- **Tarefa**:
Escreva a continuação do texto sobre a proteção dos menores na TV espanhola, começando logo depois da última frase mostrada.

- **Trecho fornecido**:

_____

2.    A emissão de programas susceptíveis de prejudicar o desenvolvimento físico, mental ou moral dos menores somente poderá realizar-se entre as vinte e duas horas do dia e as seis horas do dia seguinte, e deverá ser  objeto de advertência sobre seu conteúdo por meios acústicos e ópticos. Quando tais programas sejam emitidos sem codificação, deverão ser identificados mediante a presença de um símbolo visual durante toda a sua duração. Estas disposições  também terão aplicação às emissões dedicadas à publicidade, à televenda e à divulgação da própria programação.  (g.n.)

3.    No começo da emissão de cada programa de televisão e ao reiniciá-la, depois de cada interrupção para inserir publicidade e anúncios de televenda,  uma advertência, realizada por meios ópticos e acústicos, e que conterá uma qualificação orientativa, informará aos telespectadores de sua maior ou menor adequação para os menores de  idade. Em caso de filmes cinematográficos esta qualificação será a que tiverem recebido para sua difusão em salas de cinema ou no mercado audiovisual, de acordo com regulamentação específica, sem prejuízo de que os operadores de televisão possam completar a qualificação com indicações mais detalhadas para melhor informação dos pais ou responsáveis pelos menores. Nos demais programas, caberá aos operadores, individualmente ou de forma coordenada, a qualificação das emissões.  Se no prazo de três meses da entrada em vigor desta lei, os operadores de televisão não estiverem de acordo com relação ao sistema uniforme de apresentação dessas qualificações, o governo emitirá as normas necessárias para assegurar o seu funcionamento.

4.    Nas emissões realizadas por operadores de televisão sob jurisdição espanhola, deverão respeitar-se, em todas as hipóteses, os preceitos constitucionais.”[1]

Do exposto, verifica-se que o artigo 17.2 impõe limite aos meios de radiodifusão televisiva, no que concerne a conteúdos impróprios para menores, na faixa horária que vai das seis às vinte e duas horas. A referida lei traz também o regime sancionatório nos artigos 19 e 20. Isto concretiza o mandamento do artigo 20 da Constituição Espanhola que, ao reconhecer a liberdade de expressão, prevê expressamente no seu parágrafo 4º que:

“Artigo 20.

_____

- **Dados registrados**:
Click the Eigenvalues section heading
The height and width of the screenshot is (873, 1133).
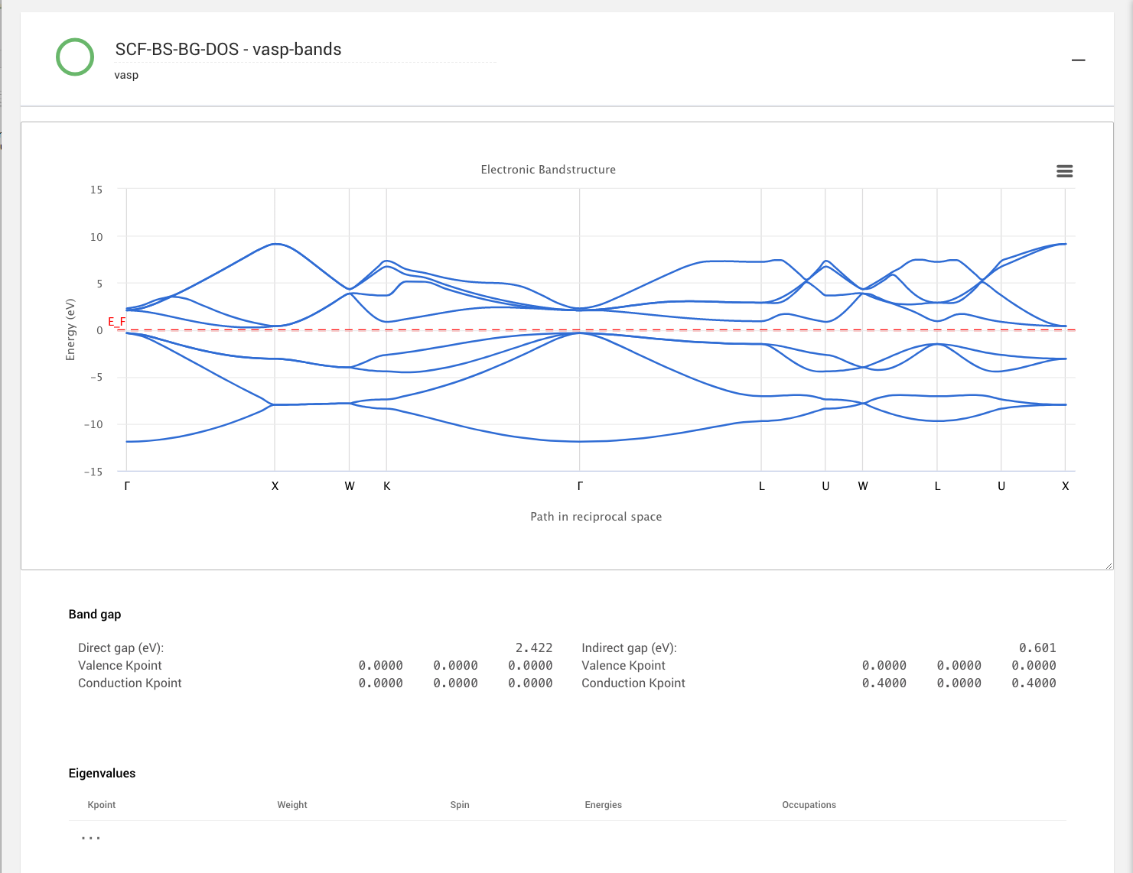click(102, 774)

_____

- **Resposta**:
1.    São reconhecidos e protegidos os direitos:

a)    A expressar e difundir livremente os pensamentos, idéias e opiniões mediante a palavra, escrita, ou qualquer outro meio de reprodução.

b)    À produção e criação literária, artística, científica e técnica.

c)     À liberdade de cátedra.

d)    A comunicar ou receber livremente informação veraz por qualquer meio de difusão. A lei regulará o direito á cláusula de consciência e al segredo profissionais no exercício destas liberdades.

2.    O exercício destes direitos não pode ser restringido mediante qualquer tipo de censura prévia.

3.    A lei regulará a organização e o controle parlamentário dos meios de comunicação social dependentes do Estado ou  de qualquer ente público  e garantirá o acesso, aos referidos meios, dos grupos sociais e políticos significativos, respeitando o pluralismo da sociedade e das diversas línguas da Espanha.

4.    Essas liberdades têm seu limite no respeito aos direitos reconhecidos neste Título, nos preceitos das leis que o regulamentem e, especialmente, no direito à honra, à intimidade, à própria imagem e à proteção da juventude e da infância. (g.n.)

5.    Somente poderá ocorrer o sequestro de publicações, gravações e outros meios de informação em virtude de decisão judicial.”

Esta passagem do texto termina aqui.